Tuesday, January 11, 2011

Politics of the Racial Gap

Ronald Brownstein writes:

Fully 60 percent of whites nationwide backed Republican candidates for the House of Representatives; only 37 percent supported Democrats, according to the National Election Poll exit poll conducted by Edison Research. Not even in Republicans’ 1994 congressional landslide did they win that high a percentage of the white vote.

Moreover, those results may understate the extent of the white flight from the Democratic Party, according to a National Journal analysis of previously unpublished exit-poll data provided by Edison Research. [SEE DATA HERE]

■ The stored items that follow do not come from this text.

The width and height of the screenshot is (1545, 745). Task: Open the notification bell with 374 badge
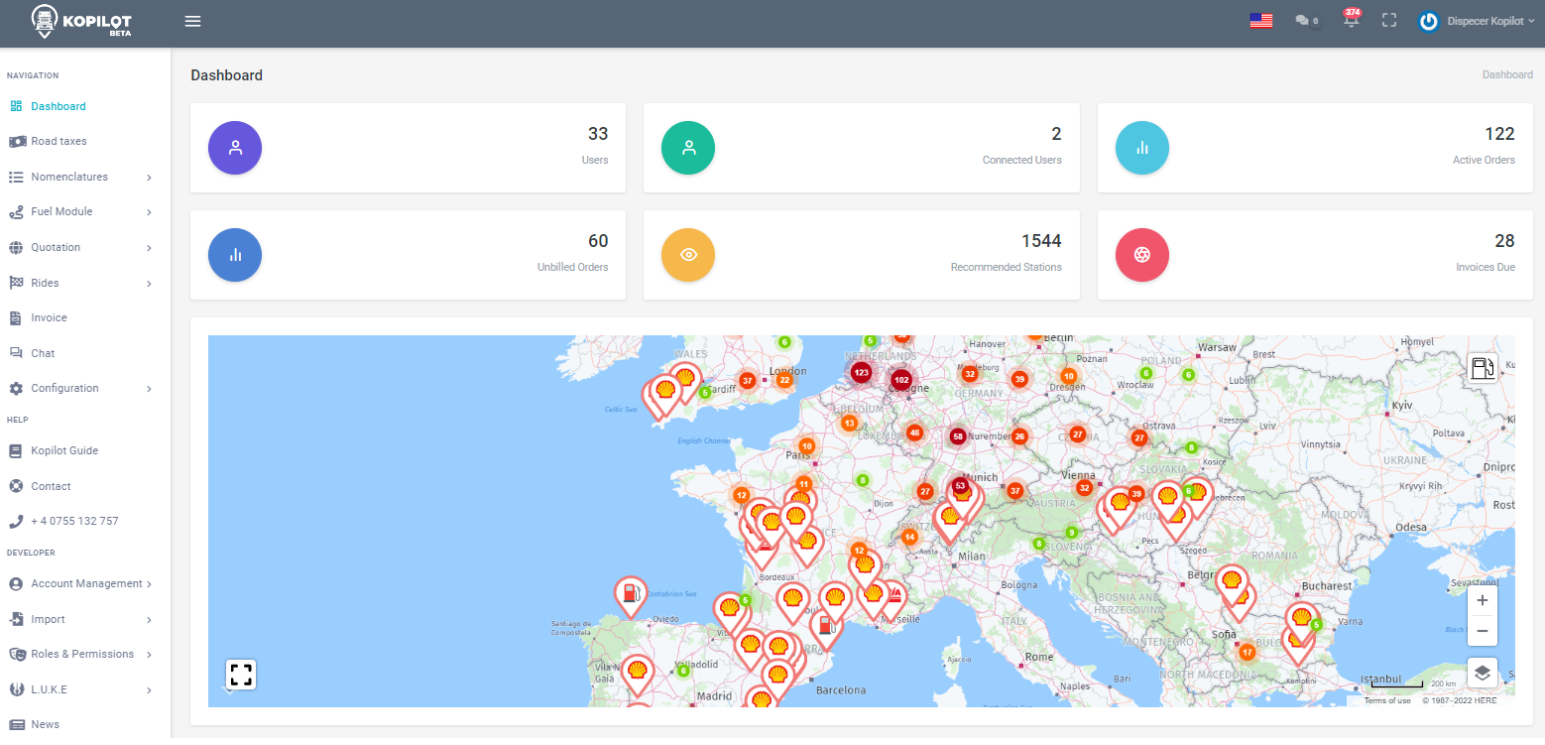pyautogui.click(x=1351, y=21)
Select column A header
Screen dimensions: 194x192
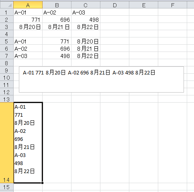point(28,5)
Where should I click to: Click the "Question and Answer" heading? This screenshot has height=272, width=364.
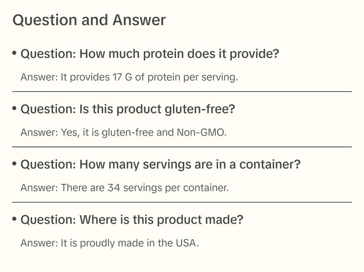pyautogui.click(x=89, y=20)
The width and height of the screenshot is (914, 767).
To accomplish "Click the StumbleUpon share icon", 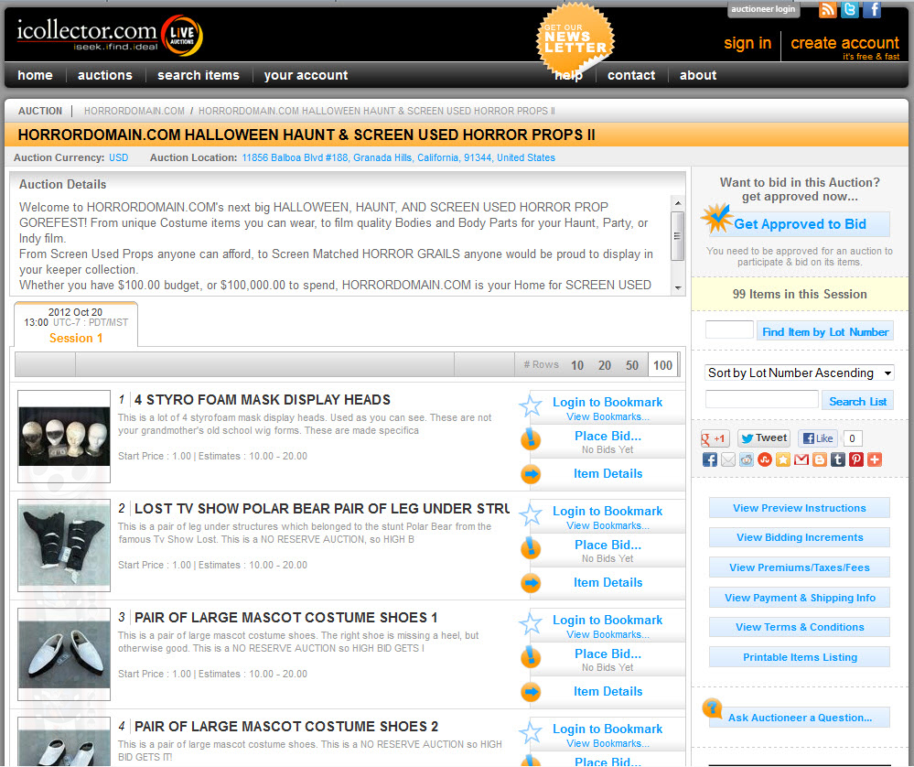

The new data show that white voters not only strongly preferred Republican House and Senate candidates but also registered deep disappointment with President Obama’s performance, hostility toward the cornerstones of the current Democratic agenda, and widespread skepticism about the expansive role for Washington embedded in the party’s priorities. On each of those questions, minority voters expressed almost exactly the opposite view from whites.

...

On election night, much attention focused on the exit-poll result that showed voters divided almost exactly in half on whether Congress should repeal the comprehensive health care reform legislation that Obama signed last year or should preserve or even expand it. But that convergence obscured a profound racial contrast. The vast majority of minority voters said they wanted lawmakers to expand the health care law (54 percent) or maintain it in its current form (16 percent), while only 24 percent said they wanted Congress to repeal it. Among white voters, the sentiments were almost inverted: 56 percent said that lawmakers should repeal the law, while much smaller groups wanted them to expand it (23 percent) or leave it alone (just 16 percent).